Errada: porfiria cutânea tarda até entra no tema, mas hanseníase não é a dupla clássica cobrada para pseudoescleroderma.
- D)Síndrome de Gardner e líquen nítido.
Errada: síndrome de Gardner e líquen nítido não são associações típicas de quadro sclerodermiforme mimetizador.
- E)Progeria e homocistinúria.
Errada: progeria e homocistinúria são doenças genéticas importantes, mas não formam a associação clássica de pseudoescleroderma.
Gabarito: A
Pseudoescleroderma é o nome dado a quadros que imitam esclerodermia, principalmente porque deixam a pele endurecida, espessada ou com aspecto de fibrose, mas sem ser necessariamente esclerose sistêmica. Em prova, a banca costuma cobrar associações clássicas com doenças metabólicas ou dermatológicas que fazem esse “disfarce” cutâneo. Aqui, o raciocínio é lembrar das condições que podem dar lesão sclerodermiforme, isto é, parecida com esclerodermia, sem serem a doença reumatológica verdadeira. A porfiria cutânea tarda é um exemplo tradicional: o acúmulo de porfirinas gera fotossensibilidade e pode cursar com alterações cutâneas que simulam esclerodermia.
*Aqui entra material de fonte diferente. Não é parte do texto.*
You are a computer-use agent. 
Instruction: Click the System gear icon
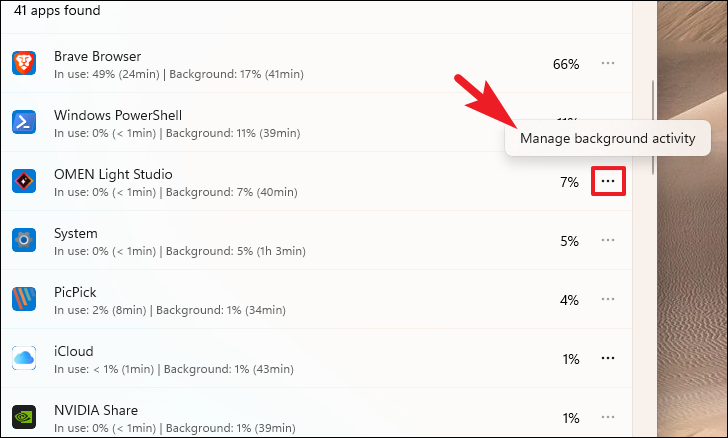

A fenilcetonúria também entra na lista por poder se associar a alterações cutâneas e aspecto sclerodermiforme em alguns contextos. Por isso, a alternativa A é a correta: ela traz duas condições classicamente ligadas ao pseudoescleroderma. As outras opções misturam doenças que até podem lembrar o universo reumatológico ou dermatológico, mas não formam a associação clássica cobrada aqui. Em concurso, vale pensar assim: pseudoescleroderma não é sinônimo de esclerose sistêmica, e a questão quer exatamente a dupla conhecida de causa mimetizadora. É uma cobrança mais de memória associativa do que de fisiopatologia pesada.